Historical population
| Census | Pop. | Note | %± |
| 1910 | 610 |  | — |
| 1920 | 811 |  | 33.0% |
| 1930 | 733 |  | −9.6% |
| 1940 | 600 |  | −18.1% |
| 1950 | 630 |  | 5.0% |
| 1960 | 604 |  | −4.1% |
| 1970 | 677 |  | 12.1% |
| 1980 | 948 |  | 40.0% |
| 1990 | 820 |  | −13.5% |
| 2000 | 754 |  | −8.0% |
| 2010 | 726 |  | −3.7% |
| 2020 | 756 |  | 4.1% |
U.S. Decennial Census

===2010 census===
As of the census of 2010, there were 726 people, 319 households, and 203 families living in the city. The population density was 1134.4 PD/sqmi. There were 361 housing units at an average density of 564.1 /sqmi. The racial makeup of the city was 98.3% White, 1.0% Native American, 0.1% Asian, 0.3% from other races, and 0.3% from two or more races. Hispanic or Latino of any race were 0.8% of the population.

There were 319 households, of which 28.5% had children under the age of 18 living with them, 52.4% were married couples living together, 7.5% had a female householder with no husband present, 3.8% had a male householder with no wife present, and 36.4% were non-families. 33.5% of all households were made up of individuals, and 19.1% had someone living alone who was 65 years of age or older. The average household size was 2.28 and the average family size was 2.90.

The median age in the city was 43.1 years. 25.5% of residents were under the age of 18; 5.9% were between the ages of 18 and 24; 20.6% were from 25 to 44; 25.7% were from 45 to 64; and 22.2% were 65 years of age or older.
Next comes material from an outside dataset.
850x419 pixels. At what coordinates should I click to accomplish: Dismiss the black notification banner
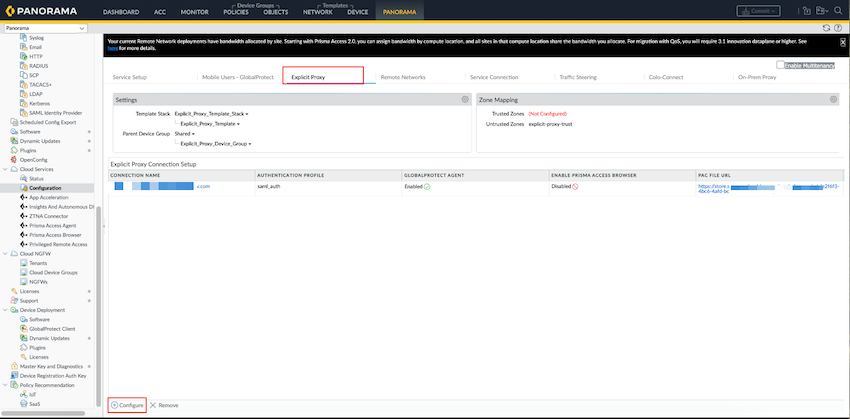coord(842,42)
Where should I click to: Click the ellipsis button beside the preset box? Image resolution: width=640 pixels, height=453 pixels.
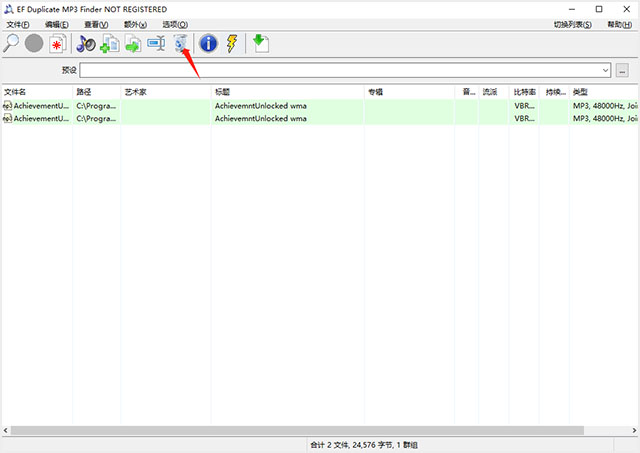click(622, 71)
The gender makeup of the city was 46.3% male and 53.7% female.

===2000 census===
As of the census of 2000, there were 754 people, 321 households, and 206 families living in the city. The population density was 1,161.7 PD/sqmi. There were 348 housing units at an average density of 536.2 /sqmi. The racial makeup of the city was 97.75% White, 0.40% Native American, 0.13% Asian, 0.13% from other races, and 1.59% from two or more races. Hispanic or Latino of any race were 1.19% of the population.

There were 321 households, out of which 30.8% had children under the age of 18 living with them, 56.1% were married couples living together, 6.5% had a female householder with no husband present, and 35.8% were non-families. 35.2% of all households were made up of individuals, and 21.2% had someone living alone who was 65 years of age or older. The average household size was 2.35 and the average family size was 3.07.

In the city, the population was spread out, with 28.0% under the age of 18, 5.2% from 18 to 24, 20.7% from 25 to 44, 25.1% from 45 to 64, and 21.1% who were 65 years of age or older. The median age was 43 years. For every 100 females, there were 88.0 males. For every 100 females age 18 and over, there were 84.7 males.

As of 2000 the median income for a household in the city was $30,667, and the median income for a family was $42,083. Males had a median income of $26,667 versus $17,841 for females. The per capita income for the city was $15,506. About 6.5% of families and 7.7% of the population were below the poverty line, including 3.9% of those under age 18 and 15.2% of those age 65 or over.